Nesse sentido, a trajetória dos estudos induz a uma reflexão mais específica no que tange a abordagem da educação profissional brasileira que, aqui proposta, pretende enfatizar a questão conceitual em sua historicidade, desvendando linhas de pensamento e sua relação com objetivos e metas de setores sociais, expressas nos discursos argumentativos e normativos, estabelecendo a relação das discussões e proposições com a formulação da norma legal. Por isso, a busca de referenciais deverá encontrar o caminho de sua sistematização ocupando- se tanto no campo epistemológico do conhecimento da realidade, quanto na sua necessária situação histórica e expressão.

Analisar o que significam tais proposições implica identificar a lógica presente no discurso do modelo que se propõe a desenvolver as chamadas competências.

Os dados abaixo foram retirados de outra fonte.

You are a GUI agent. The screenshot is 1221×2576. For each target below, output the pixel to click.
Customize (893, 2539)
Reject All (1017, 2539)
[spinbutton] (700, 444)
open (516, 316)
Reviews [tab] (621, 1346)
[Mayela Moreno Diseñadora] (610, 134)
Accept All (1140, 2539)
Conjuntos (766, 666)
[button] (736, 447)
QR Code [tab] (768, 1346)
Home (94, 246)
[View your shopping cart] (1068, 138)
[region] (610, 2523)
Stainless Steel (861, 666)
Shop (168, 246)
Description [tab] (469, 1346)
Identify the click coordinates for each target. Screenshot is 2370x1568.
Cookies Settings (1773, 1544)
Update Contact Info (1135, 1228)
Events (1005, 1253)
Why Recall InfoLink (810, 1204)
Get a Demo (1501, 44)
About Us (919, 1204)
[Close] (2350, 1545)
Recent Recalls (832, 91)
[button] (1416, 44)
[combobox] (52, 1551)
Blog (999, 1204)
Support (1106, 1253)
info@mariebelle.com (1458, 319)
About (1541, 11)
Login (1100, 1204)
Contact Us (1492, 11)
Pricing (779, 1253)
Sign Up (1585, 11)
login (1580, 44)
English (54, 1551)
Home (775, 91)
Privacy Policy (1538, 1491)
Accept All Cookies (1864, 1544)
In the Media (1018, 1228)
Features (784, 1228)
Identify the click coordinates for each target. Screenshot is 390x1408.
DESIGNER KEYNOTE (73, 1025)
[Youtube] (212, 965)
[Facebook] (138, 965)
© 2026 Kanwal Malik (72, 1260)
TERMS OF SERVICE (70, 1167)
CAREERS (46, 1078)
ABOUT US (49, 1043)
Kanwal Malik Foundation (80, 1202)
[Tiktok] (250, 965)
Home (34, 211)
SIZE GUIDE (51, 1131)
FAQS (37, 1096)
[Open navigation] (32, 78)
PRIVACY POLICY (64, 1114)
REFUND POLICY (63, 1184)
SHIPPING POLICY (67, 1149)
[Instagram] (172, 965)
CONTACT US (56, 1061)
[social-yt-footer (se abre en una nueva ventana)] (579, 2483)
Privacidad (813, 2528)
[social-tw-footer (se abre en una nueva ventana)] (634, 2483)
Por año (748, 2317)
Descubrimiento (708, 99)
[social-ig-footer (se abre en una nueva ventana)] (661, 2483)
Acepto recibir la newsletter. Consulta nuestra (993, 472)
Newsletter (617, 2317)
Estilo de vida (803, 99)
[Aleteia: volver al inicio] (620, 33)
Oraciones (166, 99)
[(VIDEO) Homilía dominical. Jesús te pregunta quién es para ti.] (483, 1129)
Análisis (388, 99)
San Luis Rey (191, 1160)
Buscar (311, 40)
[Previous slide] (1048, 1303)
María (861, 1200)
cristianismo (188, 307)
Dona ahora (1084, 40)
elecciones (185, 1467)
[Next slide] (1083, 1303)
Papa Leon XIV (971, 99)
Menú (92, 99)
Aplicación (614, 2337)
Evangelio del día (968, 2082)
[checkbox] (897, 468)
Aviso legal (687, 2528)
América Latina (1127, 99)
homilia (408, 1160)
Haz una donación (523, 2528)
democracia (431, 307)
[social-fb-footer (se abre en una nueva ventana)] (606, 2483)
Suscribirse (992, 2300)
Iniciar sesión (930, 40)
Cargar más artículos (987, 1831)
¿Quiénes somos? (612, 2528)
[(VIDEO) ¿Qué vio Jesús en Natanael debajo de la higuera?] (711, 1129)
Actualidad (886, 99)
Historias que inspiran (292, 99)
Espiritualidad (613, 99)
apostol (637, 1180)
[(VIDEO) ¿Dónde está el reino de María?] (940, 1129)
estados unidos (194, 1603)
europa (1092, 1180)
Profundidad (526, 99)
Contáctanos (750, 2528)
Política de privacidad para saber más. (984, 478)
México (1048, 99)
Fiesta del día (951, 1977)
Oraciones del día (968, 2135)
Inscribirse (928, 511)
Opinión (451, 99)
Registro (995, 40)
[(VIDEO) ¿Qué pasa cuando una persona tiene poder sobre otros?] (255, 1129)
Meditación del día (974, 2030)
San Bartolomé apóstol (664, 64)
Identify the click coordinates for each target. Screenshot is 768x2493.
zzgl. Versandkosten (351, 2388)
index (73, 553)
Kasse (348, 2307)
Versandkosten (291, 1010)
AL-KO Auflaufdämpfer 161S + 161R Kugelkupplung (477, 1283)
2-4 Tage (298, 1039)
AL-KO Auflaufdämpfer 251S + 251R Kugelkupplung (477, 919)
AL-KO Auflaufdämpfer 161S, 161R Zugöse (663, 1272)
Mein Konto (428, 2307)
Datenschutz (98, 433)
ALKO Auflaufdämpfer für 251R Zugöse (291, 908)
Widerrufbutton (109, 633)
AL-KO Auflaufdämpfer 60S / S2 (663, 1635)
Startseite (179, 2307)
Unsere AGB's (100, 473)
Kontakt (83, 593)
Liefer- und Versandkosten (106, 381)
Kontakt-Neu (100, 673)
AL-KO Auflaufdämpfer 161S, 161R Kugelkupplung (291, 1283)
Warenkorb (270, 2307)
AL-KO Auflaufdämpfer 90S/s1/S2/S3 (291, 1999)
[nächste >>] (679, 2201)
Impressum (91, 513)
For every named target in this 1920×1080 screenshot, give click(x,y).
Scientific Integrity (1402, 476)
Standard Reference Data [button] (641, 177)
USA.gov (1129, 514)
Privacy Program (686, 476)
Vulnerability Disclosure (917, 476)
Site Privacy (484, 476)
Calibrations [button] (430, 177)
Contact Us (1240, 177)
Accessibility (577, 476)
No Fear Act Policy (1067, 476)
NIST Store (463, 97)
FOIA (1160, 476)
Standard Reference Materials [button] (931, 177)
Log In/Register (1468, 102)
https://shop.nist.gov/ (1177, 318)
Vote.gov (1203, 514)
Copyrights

Para tanto, é necessário reconhecer seus argumentos, analisar em que consistem as dificuldades por ele apontadas, as conclusões a que chegam e as possíveis contradições inerentes a si próprio.

Portanto a análise do discurso enunciativo constituirá a nossa base teórica para a compreensão da prática discursiva do SENAI. Investigar essa prática, nesse contexto específico, faz-se necessário para que compreendamos a instituição em que se desenvolvem essas práticas, assim como os prescritos que regulamentam aquilo que (não) pode ser dito na relação entre educação profissional e trabalho, sob a ótica das competências. Para isso, desenvolveremos explicitações teóricas e conceituais que embasarão a nossa análise enunciativo-discursiva e que dialogarão com as contradições percebidas pelo modelo de qualificação profissional e a pedagogia de competências.